A: Small appliances will generally work if you use the proper types of adapters. That probably would mean more than just a plug converter, though. Some things (some motors, especially), can be easily rewired to use 220 volts instead of 110, and some of them don’t mind the difference between 50 cycle and 60 cycle AC either. So these items can be easily modified by any decent electrician, to work with 220 volt, 50 cycle power. And some things like kilns, if they’ve got dial elements that could be switched to run in series when they now run in parallel, could then also be easily modified to work with the different power. (Though whether the kiln controls would like this is another question…)

But there will be a number of tools that, simply put, want 110 volts.
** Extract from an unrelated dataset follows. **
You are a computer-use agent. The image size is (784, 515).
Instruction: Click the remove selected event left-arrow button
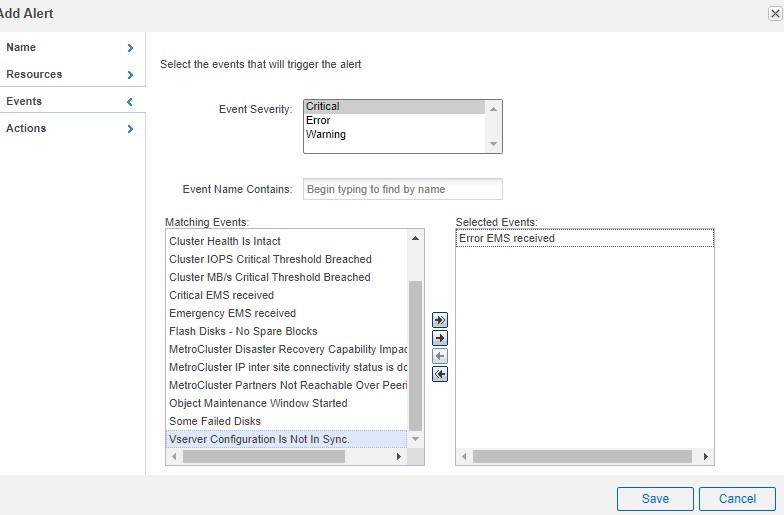point(439,356)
For these, the things usually called “adapters” are useless. For those, you need a step-down transformer, to take the higher 220 volts and turn it into 110. Whether these hold up well and last, depends entirely on the manufacturer of the unit. Like any appliance, they can be made cheaply or made well. What you buy is up to you. It’s possible that such conversion transformers sold through industrial suppliers might be more robust, as well as more costly, than the cheapest thing you might find sold to consumers. The main safeguard I can think of in this regard is to buy units rated for higher current levels than you’ll actually need. That will keep the transformers running cooler, and heat is the big enemy of such things. But like anything, higher rated transformers (higher current, not voltage) will mean bigger, heavier transformers, and more cash.

Considering the cost of adapting your old equipment and shipping it over there, you should ask yourself if it really wouldn’t be cheaper and easier to sell it before you go and buy new equipment when you get there, which can be serviced more easily by local technicians.

by Peter W. Rowe M.F.A., G.G.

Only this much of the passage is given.